Excerpt
Efforts to meet the food and energy needs of an expanding world population have led to a large-scale expansion and intensification of crop production systems. A major challenge of the twenty-first century is ensuring an adequate and reliable flow of essential ecosystem services (Biggs et al. 2012; Hatfield and Walthall 2015) as cropping systems are intensified. Ecosystem services are the provisioning, regulating, supporting, and cultural functions that soil, water, vegetation, and other natural resources provide (MEA 2005). The conversion of natural ecosystems to cultivated cropland has eroded the capacity to efficiently retain and sequester soil organic carbon (SOC) (Olson et al. 2012), an essential ecosystem service of soil, and created a paradox in our attempts to achieve sustainable agricultural intensification, ecosystem resilience, and human food security (Biggs et al. 2012).

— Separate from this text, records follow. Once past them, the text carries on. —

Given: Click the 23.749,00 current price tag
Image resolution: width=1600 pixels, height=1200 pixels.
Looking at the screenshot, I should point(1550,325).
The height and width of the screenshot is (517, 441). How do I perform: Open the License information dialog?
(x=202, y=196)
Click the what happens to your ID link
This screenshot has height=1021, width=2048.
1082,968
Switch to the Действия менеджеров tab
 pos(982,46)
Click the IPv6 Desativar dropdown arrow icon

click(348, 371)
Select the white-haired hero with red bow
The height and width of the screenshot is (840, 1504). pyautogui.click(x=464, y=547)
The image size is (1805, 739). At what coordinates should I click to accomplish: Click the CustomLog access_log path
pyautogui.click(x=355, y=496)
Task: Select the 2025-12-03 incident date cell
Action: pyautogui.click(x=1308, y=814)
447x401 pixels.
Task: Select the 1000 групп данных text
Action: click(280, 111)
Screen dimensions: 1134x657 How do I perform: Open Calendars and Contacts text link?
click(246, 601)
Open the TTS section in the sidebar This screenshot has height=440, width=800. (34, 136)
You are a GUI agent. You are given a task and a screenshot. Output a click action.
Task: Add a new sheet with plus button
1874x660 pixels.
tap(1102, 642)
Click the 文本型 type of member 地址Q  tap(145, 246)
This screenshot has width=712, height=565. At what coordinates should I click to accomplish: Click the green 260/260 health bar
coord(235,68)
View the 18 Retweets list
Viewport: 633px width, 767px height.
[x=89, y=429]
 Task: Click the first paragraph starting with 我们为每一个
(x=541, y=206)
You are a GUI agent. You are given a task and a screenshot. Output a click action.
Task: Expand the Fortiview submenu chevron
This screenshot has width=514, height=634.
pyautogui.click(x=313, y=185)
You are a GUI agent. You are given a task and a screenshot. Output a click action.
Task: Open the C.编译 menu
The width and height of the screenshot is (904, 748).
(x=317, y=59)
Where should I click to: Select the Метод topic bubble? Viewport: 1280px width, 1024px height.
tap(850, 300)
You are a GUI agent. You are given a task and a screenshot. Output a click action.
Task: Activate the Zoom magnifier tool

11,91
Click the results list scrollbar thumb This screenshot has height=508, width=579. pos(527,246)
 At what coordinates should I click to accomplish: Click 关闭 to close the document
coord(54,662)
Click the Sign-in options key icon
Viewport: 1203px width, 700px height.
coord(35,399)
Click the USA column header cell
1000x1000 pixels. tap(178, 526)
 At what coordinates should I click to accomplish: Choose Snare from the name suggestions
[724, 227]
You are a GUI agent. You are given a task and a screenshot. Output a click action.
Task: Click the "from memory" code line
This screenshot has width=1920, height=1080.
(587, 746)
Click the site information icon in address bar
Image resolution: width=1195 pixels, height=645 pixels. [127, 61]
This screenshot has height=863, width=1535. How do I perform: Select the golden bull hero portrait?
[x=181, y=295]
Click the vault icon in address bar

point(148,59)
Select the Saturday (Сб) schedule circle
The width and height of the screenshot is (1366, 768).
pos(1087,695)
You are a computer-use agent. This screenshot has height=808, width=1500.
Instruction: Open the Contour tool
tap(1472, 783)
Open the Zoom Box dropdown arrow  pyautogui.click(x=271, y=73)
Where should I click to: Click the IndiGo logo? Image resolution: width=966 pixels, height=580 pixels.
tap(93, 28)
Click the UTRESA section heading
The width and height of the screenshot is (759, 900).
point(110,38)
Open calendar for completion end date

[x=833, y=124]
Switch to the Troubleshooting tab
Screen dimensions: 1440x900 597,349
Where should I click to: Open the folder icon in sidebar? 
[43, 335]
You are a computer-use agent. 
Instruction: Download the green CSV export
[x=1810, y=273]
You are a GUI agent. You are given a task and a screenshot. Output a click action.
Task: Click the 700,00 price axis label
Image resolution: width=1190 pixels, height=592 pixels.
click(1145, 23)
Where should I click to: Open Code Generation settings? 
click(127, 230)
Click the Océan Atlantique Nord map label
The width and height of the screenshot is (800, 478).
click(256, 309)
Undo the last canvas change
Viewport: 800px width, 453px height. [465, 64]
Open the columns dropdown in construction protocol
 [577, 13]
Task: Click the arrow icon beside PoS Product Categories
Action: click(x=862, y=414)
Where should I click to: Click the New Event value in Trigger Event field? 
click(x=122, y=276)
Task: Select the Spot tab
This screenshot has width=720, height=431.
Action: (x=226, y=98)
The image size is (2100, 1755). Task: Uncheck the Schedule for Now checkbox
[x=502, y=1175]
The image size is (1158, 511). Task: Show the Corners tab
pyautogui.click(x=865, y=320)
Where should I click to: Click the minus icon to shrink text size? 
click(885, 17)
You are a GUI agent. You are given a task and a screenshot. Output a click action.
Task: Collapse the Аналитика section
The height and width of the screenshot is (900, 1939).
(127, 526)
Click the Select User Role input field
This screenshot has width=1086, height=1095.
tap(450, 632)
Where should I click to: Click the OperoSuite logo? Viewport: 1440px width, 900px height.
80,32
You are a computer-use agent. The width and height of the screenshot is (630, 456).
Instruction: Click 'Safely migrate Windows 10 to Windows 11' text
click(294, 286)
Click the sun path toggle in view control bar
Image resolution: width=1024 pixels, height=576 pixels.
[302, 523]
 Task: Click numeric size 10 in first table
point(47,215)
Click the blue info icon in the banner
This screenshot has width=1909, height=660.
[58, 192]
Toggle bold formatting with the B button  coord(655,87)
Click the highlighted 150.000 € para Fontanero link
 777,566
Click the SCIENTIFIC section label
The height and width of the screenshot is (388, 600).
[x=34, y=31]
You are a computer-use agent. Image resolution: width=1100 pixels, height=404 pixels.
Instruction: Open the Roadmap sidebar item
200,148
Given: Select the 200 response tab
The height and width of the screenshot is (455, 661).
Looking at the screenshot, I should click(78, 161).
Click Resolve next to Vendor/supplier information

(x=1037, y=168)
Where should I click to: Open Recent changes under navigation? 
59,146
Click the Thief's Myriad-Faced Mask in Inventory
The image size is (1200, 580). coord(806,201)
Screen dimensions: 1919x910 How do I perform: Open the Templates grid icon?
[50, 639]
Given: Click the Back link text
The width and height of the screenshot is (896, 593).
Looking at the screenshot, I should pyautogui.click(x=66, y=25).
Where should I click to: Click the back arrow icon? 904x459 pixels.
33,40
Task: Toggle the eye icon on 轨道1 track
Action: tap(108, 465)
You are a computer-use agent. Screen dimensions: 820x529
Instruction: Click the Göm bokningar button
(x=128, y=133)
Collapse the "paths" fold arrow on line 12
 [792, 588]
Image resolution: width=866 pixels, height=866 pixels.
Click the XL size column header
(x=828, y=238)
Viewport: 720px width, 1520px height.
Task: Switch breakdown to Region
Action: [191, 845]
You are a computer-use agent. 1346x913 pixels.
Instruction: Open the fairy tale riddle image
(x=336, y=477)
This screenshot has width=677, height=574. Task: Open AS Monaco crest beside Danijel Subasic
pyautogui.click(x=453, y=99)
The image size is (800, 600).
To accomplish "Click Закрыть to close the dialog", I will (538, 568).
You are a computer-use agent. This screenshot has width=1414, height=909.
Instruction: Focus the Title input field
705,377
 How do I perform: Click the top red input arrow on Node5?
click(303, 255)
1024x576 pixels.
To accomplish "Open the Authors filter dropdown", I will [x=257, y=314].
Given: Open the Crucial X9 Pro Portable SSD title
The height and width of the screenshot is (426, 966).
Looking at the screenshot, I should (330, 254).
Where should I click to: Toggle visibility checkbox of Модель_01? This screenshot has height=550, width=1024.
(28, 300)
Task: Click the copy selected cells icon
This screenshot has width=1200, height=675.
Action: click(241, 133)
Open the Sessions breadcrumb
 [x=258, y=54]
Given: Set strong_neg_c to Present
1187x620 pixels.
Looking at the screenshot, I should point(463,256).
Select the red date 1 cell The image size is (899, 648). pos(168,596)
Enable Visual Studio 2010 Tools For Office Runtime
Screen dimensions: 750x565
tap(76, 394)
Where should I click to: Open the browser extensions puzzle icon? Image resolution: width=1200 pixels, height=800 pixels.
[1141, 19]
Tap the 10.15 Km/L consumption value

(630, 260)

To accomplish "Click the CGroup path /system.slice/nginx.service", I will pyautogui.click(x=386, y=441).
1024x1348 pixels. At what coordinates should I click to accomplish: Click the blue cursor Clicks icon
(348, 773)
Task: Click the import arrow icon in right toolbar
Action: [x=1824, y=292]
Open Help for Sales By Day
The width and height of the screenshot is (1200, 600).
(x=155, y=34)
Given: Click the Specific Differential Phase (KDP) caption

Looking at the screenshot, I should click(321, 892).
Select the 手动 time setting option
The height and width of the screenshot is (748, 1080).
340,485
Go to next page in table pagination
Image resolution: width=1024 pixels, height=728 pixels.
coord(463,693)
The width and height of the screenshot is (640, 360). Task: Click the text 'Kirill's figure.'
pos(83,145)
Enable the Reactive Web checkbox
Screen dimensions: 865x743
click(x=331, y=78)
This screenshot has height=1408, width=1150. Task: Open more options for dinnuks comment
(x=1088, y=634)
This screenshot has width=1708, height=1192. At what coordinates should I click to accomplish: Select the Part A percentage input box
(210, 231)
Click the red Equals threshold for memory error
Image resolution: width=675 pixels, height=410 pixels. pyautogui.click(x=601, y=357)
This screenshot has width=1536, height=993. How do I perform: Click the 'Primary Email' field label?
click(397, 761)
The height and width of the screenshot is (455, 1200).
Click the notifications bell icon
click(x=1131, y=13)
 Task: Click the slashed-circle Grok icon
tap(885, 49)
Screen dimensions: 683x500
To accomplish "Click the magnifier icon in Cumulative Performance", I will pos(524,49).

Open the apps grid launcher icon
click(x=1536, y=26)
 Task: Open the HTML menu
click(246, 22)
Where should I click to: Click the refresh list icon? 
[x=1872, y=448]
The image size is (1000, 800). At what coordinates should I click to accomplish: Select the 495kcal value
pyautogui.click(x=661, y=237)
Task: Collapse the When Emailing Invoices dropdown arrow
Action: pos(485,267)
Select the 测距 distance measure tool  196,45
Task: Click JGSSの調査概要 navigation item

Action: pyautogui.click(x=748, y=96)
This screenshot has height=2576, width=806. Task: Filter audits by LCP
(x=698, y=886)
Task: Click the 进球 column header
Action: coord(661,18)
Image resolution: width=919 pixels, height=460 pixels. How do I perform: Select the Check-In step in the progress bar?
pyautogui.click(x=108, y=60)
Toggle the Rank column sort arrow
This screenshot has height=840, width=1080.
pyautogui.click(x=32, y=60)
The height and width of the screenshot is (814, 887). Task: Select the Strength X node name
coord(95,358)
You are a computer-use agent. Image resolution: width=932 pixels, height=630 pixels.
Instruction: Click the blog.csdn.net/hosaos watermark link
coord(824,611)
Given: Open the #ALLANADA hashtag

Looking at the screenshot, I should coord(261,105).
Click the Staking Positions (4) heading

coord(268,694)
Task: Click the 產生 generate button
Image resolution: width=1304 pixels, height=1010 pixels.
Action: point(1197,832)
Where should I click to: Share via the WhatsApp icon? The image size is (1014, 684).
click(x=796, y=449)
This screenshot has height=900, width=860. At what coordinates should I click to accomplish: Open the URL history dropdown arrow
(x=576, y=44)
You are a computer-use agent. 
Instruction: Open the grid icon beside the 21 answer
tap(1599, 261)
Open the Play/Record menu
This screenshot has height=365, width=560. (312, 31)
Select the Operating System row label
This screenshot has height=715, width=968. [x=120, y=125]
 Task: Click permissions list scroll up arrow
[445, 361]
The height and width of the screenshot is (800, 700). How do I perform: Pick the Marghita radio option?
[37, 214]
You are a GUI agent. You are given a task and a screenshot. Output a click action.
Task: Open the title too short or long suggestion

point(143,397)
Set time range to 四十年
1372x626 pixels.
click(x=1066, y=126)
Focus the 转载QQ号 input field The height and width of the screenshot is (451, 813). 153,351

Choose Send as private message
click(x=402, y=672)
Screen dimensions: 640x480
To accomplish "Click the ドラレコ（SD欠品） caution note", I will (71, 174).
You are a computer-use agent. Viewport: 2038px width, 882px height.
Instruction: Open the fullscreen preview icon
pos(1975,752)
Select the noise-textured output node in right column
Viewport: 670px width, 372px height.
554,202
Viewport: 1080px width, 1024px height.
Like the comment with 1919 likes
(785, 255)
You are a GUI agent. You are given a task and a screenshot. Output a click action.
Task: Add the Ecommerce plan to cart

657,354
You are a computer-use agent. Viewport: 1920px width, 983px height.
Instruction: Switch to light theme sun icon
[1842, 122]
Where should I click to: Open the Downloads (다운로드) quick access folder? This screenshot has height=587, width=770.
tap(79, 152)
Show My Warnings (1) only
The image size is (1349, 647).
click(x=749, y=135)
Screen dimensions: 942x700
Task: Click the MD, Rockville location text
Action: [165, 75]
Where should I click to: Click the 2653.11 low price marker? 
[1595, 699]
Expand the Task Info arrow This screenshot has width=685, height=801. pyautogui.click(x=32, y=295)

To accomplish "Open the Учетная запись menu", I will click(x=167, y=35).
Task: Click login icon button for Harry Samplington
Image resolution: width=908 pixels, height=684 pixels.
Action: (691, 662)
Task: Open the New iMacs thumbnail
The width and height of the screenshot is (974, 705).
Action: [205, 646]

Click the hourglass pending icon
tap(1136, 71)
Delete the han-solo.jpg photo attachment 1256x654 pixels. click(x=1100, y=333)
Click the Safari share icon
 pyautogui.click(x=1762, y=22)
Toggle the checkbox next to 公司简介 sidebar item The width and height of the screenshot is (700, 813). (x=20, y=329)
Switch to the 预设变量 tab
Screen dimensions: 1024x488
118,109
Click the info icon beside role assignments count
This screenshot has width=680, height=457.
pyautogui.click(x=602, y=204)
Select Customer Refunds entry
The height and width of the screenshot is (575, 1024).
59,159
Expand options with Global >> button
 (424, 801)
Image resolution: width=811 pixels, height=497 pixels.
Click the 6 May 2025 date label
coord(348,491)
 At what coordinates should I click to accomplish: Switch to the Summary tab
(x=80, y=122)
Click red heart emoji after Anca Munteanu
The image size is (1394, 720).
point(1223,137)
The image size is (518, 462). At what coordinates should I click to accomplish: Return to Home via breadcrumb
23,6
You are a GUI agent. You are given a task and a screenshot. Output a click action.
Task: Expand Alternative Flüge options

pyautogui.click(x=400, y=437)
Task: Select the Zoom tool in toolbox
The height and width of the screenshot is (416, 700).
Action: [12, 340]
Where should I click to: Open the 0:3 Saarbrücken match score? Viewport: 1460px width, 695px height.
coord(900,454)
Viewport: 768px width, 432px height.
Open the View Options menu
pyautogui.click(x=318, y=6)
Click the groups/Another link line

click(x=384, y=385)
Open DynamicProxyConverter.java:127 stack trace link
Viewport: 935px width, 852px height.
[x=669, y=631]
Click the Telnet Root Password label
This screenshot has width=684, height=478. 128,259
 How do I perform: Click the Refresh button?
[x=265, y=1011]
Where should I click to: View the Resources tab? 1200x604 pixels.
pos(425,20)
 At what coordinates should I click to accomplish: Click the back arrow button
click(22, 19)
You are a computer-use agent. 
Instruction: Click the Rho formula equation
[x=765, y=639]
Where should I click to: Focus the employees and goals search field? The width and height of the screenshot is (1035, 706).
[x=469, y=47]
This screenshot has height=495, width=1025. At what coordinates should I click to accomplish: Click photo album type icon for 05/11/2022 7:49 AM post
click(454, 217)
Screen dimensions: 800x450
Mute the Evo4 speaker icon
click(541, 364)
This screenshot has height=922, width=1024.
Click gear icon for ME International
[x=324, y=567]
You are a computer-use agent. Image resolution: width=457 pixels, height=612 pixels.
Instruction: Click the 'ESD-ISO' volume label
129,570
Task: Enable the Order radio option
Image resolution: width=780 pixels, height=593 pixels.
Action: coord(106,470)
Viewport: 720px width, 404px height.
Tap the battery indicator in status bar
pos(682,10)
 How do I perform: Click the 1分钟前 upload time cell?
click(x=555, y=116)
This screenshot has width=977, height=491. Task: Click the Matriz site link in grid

SOC stocks are critical to the provisioning and regulating services (figure 1) that underlie the production of food, fresh water, air quality, erosion prevention, nutrient cycling, and support of habitat (Dominati et al. 2010; Adhikari and Hartemink 2016). The health of soil, its properties, formation and distribution, processes, and interactions with water, organisms and plants influence the numerous functions and roles it serves (Adhikari and Hartemink 2016). Further, how humans…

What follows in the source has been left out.